Goal of the exercise:
In the guide on PII leaks in GTM, what does GA4 automatically collect with every page_view event?

Source passage:
Back to Blog
Privacy
Feb 12, 2025
Ludde

PII Leaks in GTM: How to Find and Fix Them Before Google Does

Email addresses in your URLs? Phone numbers in event parameters? Here's how to detect and block PII from reaching Google.

PII Leaks in GTM: How to Find and Fix Them Before Google Does

Sending Personally Identifiable Information (PII) to Google Analytics is a violation of Google's Terms of Service — and it can lead to your GA4 property being permanently deleted with no recovery option. This isn't a theoretical risk: Google actively scans for PII patterns in analytics data, and we've seen properties suspended without warning.

The problem is that PII leaks are almost never intentional. They happen because of URL structures that include email addresses, form tracking that accidentally captures personal data, or backend developers pushing user objects to the data layer without understanding what GA4 collects. This guide explains exactly where PII hides, how to detect it, and how to build systematic prevention into your implementation.

GTM triggers list showing custom event triggers, page view triggers, and click triggers used for tracking

What Counts as PII?

Google defines PII as any data that could be used to directly identify, contact, or precisely locate a specific individual. This includes:

  • Email addresses — The most common PII leak in analytics implementations.
  • Phone numbers — Often captured via click-to-call tracking or form fields.
  • Full names — First + last name combinations, especially from form submissions.
  • Physical addresses — Street addresses, postal codes in some jurisdictions.
  • Social security / national ID numbers — Extremely sensitive; any exposure is a serious incident.
  • Credit card numbers — Should never appear in analytics under any circumstances.
  • Login credentials — Usernames that are email addresses, passwords in error messages.

Note that hashed email addresses are generally acceptable (and are even recommended for features like Enhanced Conversions). The issue is with unhashed, plaintext PII appearing in your analytics data.

Where PII Hides in Your Implementation

1. URL Parameters

This is the most common source of PII leaks. GA4 automatically collects the full page URL with every page_view event. If your URLs contain PII in query parameters, it goes straight to Google:

// These URLs send PII to GA4 automatically:
example.com/login?email=john@example.com
example.com/password-reset?user=jane.doe@company.com
example.com/profile?name=John+Smith&phone=555-123-4567
example.com/order-confirmation?email=customer@email.com&order=12345

Common culprits include login redirect URLs, password reset links, form submission confirmation pages, and email marketing links that pass user identifiers.

2. Form Submissions and Click Tracking

If you're using Custom HTML tags or Auto-Event Variables to capture form field values, you may be sending PII without realizing it. For example, tracking a "form_submit" event that captures the form field values will include whatever the user typed — including their email, name, and phone number.

Supplied data:

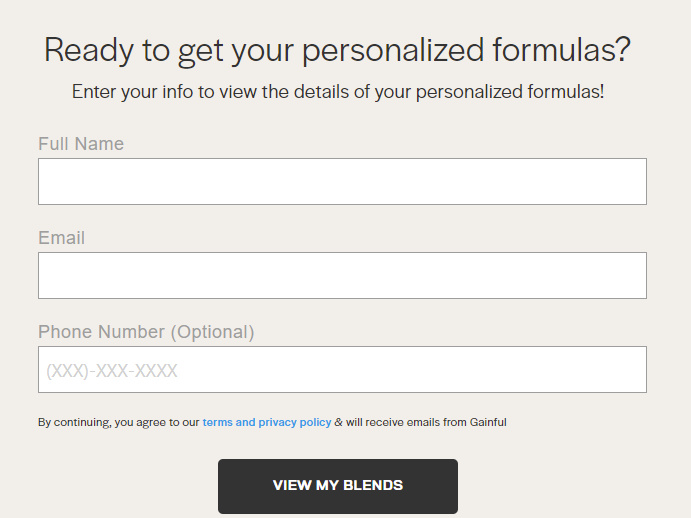Viewport: 691px width, 518px height.
Task: Select the Phone Number input field
Action: point(342,369)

Response to the task:
The full page URL.